En ce qui concerne les frais, je crois qu’il est stupide d’imaginer un court instant que seule la gratuité va attirer le client. Je vous l’ai dit, et je le répète, et je le répéterai dans quelques jours à Québec lors du congrès Selectour, le service et l’humain sont également des éléments attendus pour lesquels l’entreprise est prête à payer quelques euros de plus. Les frais de service portent bien leur nom. Ils ne sont pas là par hasard, ni dans le seul but de gonfler artificiellement le coût de l’intervention de l’agence. Ils doivent représenter le service que nous fournissons et être calculés à un juste niveau.

DéplacementsPros.com : Avez-vous aujourd’hui chez Selectour les moyens de vos ambitions ?

Laurent Abitbol : Très largement. Nous avons une vingtaine d’agences Selectour Affaires, du Nord au Sud du pays, qui disposent de plateaux spécialisés et qui traitent déjà des clients importants. Chacun a son personnel, son approche et sa capacité à gérer les besoins de sociétés importantes avec des budgets voyages au-delà de 10 millions d’euros. Ce qu’il faut aujourd’hui c’est développer notre capacité à répondre vite et bien, en automatique comme en manuel, aux problématiques qui nous sont posées par nos clients.

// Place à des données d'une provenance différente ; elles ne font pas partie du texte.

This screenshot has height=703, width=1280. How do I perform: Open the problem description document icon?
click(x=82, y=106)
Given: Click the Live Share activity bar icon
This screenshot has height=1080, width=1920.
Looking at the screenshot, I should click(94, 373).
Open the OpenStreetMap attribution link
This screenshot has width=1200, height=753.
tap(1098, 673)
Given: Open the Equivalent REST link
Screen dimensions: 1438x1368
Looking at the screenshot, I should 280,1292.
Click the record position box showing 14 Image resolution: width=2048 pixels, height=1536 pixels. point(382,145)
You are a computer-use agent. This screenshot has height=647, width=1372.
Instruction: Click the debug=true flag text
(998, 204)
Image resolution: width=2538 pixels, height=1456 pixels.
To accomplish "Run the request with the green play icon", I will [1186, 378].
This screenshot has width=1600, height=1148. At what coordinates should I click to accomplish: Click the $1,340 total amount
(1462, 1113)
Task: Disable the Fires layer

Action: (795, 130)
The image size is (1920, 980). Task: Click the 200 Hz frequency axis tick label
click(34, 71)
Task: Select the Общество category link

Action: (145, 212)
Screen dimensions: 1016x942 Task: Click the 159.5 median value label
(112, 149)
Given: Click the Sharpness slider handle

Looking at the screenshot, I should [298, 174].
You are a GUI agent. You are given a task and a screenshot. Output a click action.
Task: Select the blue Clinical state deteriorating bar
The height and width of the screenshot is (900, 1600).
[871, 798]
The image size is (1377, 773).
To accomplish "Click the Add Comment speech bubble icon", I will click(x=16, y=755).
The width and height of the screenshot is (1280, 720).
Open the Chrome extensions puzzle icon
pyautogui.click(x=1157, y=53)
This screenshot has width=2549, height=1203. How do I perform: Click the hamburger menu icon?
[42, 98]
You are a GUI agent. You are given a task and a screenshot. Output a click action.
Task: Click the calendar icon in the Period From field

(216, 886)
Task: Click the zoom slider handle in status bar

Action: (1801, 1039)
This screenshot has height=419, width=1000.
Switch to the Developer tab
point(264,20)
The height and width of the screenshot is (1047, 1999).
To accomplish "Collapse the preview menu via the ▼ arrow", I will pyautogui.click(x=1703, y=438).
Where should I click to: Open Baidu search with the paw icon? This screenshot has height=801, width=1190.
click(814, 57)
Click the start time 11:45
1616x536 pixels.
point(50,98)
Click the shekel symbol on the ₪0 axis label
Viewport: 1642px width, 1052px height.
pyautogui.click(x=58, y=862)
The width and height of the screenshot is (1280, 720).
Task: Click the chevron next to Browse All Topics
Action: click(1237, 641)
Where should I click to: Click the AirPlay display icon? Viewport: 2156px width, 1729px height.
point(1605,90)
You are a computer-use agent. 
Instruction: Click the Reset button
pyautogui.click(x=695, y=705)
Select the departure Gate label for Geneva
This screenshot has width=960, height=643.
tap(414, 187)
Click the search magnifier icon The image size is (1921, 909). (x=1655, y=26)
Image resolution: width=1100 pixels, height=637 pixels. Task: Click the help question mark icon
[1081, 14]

Là aussi, et je le dirai au Québec, nous n’avons peur de personne. La concurrence nous stimule et nous allons nous battre sur l’ensemble des marchés et l’ensemble des appels d’offres. Ce qui compte, et c’est essentiel pour moi, c’est la motivation des équipes. Chez Havas, elle est totale. Chez Selectour, elle est également très présente et il n’est pas question pour moi qu’elle diminue.

Nous avons des équipes formidables, nous allons très largement développer les formations et nous sommes à l’écoute des attentes de nos salariés pour faire en sorte que, eux aussi, soient à l’écoute de leurs clients.

DéplacementsPros : Que voulez-vous que les adhérents de Selectour retiennent du congrès de Québec ?

Laurent Abitbol : Que nous sommes forts, conscients de nos quelques faiblesses mais aussi de nos forces. Que nous allons rapidement disposer de la palette d’outils pour aller encore plus loin et faire mieux. Qu’il va falloir nous battre dans un marché difficile mais que nous réussirons car nous avons toutes les armes pour. Et croyez-moi, je ne vais pas seulement porter la bonne parole, je vais m’engager personnellement sur cette voie du développement.